■ FRAGMENTO PROPORCIONADO
▬▬▬▬▬▬

La exacerbación de los sentimientos es el
elemento básico del mecanismo melodramático, sustancia clave que se presenta en
muchos géneros cinematográficos y que algunos osados realizadores decidieron
utilizar de forma consistente en sus películas. Clarence Brown, Frank Borzage,
John Stahl, Erich von Stroheim, David W. Griffith, Douglas Sirk, Delmer Daves,
King Vidor, Max Ophüls, Nicholas Ray, Henry King, John Cromwell, Leo McCarey,
Vincente Minnelli, Yasujiro Ozu, Kenji Mizoguchi, Rainer Werner Fassbinder,
Pedro Almodóvar Ismael Rodríguez y Emilio Fernández son directores
comprometidos con el género de las turbaciones del alma, creadores de
melodramas románticos, melodramas psicológicos, melodramas sentimentales,
melodramas familiares.

▬▬▬▬▬▬

■ Entradas guardadas

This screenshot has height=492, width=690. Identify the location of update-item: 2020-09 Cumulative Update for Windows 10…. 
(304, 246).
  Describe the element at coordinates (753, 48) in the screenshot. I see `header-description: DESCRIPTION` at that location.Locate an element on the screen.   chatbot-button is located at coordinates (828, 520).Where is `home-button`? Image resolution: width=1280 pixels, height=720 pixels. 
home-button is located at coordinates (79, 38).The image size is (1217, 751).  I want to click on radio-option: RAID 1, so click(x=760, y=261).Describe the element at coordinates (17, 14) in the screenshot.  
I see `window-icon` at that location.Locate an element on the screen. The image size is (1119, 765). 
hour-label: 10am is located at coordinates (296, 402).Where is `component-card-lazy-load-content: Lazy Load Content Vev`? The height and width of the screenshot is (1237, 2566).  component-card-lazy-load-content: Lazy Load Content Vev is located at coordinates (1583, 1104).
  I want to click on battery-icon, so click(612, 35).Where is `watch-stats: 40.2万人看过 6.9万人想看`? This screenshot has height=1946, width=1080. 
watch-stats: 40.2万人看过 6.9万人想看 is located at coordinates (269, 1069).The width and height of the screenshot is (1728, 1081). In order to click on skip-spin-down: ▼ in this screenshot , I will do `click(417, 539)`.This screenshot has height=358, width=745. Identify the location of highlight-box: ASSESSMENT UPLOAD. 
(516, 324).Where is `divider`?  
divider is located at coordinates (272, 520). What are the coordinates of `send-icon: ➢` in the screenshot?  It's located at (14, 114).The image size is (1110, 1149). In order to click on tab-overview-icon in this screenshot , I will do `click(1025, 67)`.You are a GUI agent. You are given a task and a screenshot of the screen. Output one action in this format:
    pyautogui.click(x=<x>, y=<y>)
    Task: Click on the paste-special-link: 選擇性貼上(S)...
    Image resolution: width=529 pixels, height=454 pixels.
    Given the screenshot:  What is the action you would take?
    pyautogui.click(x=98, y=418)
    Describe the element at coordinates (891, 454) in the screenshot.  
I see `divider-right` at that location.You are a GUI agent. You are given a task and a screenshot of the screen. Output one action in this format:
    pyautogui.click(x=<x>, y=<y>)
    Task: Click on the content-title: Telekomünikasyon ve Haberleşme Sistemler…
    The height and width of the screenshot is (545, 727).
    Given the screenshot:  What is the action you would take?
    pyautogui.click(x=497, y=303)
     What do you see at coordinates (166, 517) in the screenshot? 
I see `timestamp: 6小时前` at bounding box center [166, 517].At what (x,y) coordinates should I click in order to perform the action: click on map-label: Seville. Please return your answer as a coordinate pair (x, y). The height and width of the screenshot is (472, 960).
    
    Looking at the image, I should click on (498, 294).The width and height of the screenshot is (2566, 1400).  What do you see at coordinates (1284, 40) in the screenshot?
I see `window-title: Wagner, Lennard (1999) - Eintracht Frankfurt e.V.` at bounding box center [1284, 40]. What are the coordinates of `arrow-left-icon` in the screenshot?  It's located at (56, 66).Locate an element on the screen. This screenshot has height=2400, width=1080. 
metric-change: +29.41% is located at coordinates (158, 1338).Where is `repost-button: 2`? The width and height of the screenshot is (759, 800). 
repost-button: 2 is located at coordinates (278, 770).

▬▬▬▬▬▬

■ CONSIGNAS DEL EJERCICIO
1. Actualiza el fragmento sobre el melodrama en la parte que comienza con "La exacerbación de" y termina con "melodramas familiares.", y sustituye "osados" por "audaces".
2. Según el fragmento sobre el melodrama, ¿cuál es el elemento básico del mecanismo melodramático?
El material no interviene en este ejercicio.

■ RESPUESTAS DEL EJERCICIO
1.
La exacerbación de los sentimientos es el
elemento básico del mecanismo melodramático, sustancia clave que se presenta en
muchos géneros cinematográficos y que algunos audaces realizadores decidieron
utilizar de forma consistente en sus películas. Clarence Brown, Frank Borzage,
John Stahl, Erich von Stroheim, David W. Griffith, Douglas Sirk, Delmer Daves,
King Vidor, Max Ophüls, Nicholas Ray, Henry King, John Cromwell, Leo McCarey,
Vincente Minnelli, Yasujiro Ozu, Kenji Mizoguchi, Rainer Werner Fassbinder,
Pedro Almodóvar Ismael Rodríguez y Emilio Fernández son directores
comprometidos con el género de las turbaciones del alma, creadores de
melodramas románticos, melodramas psicológicos, melodramas sentimentales,
melodramas familiares.

2. La exacerbación de los sentimientos.